If you reside in the Great White North and it remains too chilly to go outside, many rec centers, schools, and churches have basketball courts available for public use.

Saint Patrick’s Day

Again, no, we aren’t suggesting that the most common St. Patrick’s Day activity fits nicely with a healthy lifestyle (in fact, we recommend enjoying your Guinness in moderation). Also, definitely prepare for any travel by finding a designated driver or a ride service. But there are other ways to celebrate!

Instead of the usual corned beef and cabbage, try making a lower-sodium version found here. But, did you know that the Irish prefer eating bacon or lamb for Saint Patrick’s Day? I found a fascinating article from the Smithsonian magazine delving into the origins of the “traditional” meal (amazing how much immigrant experience can affect culture). If you want a more “Old World” meal, try any of the other healthy Irish recipes EatingWell features! They even include a recipe for gluten-free soda bread.

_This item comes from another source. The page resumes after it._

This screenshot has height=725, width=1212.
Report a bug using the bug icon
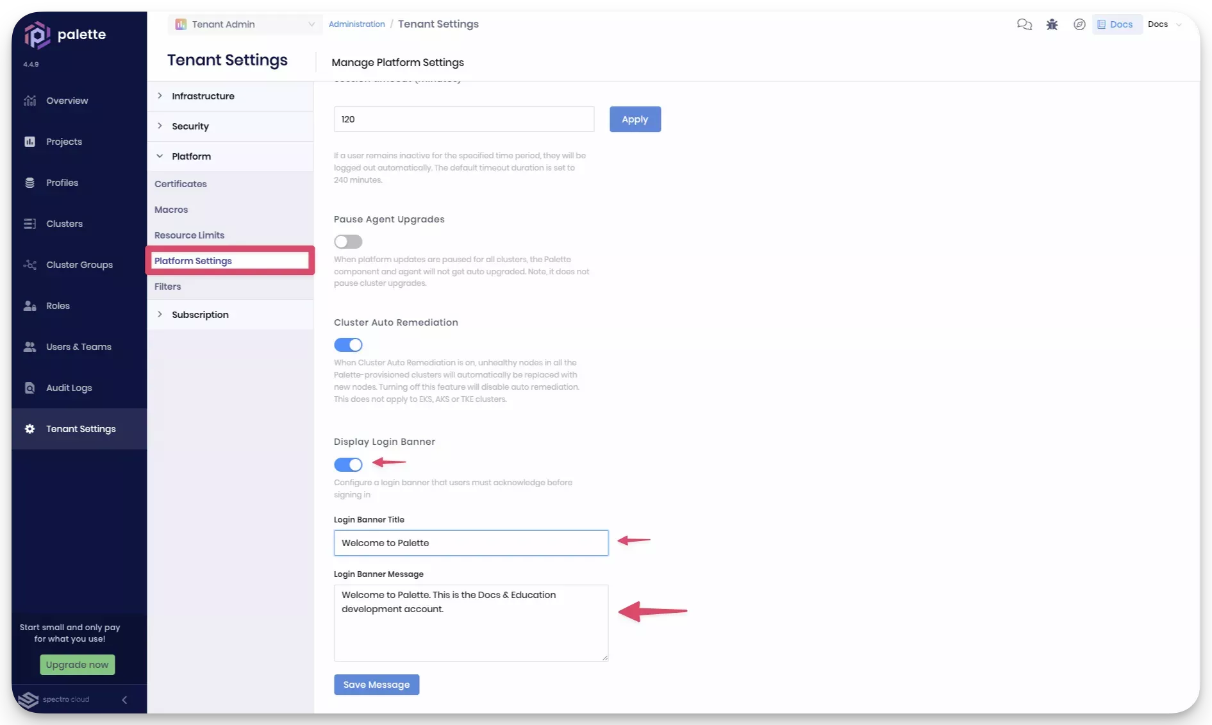pyautogui.click(x=1052, y=24)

Saint Patrick’s Day also has a fun form of exercise to try. Most people know about Riverdance, a popular Irish dancing show, but did you know that Irish step dance began as a simple social dance? Legend has it that in the days of occupation, the British forbade dancing. To resist, the Irish developed a dance that held the arms and upper body perfectly still, leading to the name of “step dancing.”

People around the world learn how to step dance, and you can too! It takes practice, but Irish folk dance at its most basic only involves hopping and skipping. If you want to try, start with the basics from Riverdance star Jean Butler. You can learn an easy jig here , or an old, traditional social dance here.

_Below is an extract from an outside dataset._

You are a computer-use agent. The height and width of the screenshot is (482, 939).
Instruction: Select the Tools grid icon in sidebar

This depends somewhat on weather, but you can do a lot with a garden in the middle of March. Gardening is wonderful for your health. I don’t have many gardening skills, but being outside, working hard, and focusing on something that gives you pride does wonders for both physical and mental health. For those of you who have green thumbs, or want to try, Costa Farms has some recommendations for what to do with an early-spring garden.

For people without space for a garden, try gardening on a smaller scale! Indoor herb gardens require less work than the outdoor kind. This means that you won’t get as much exercise, but a herb garden does give you some fresh seasonings to add to healthy meals. It’s still a win!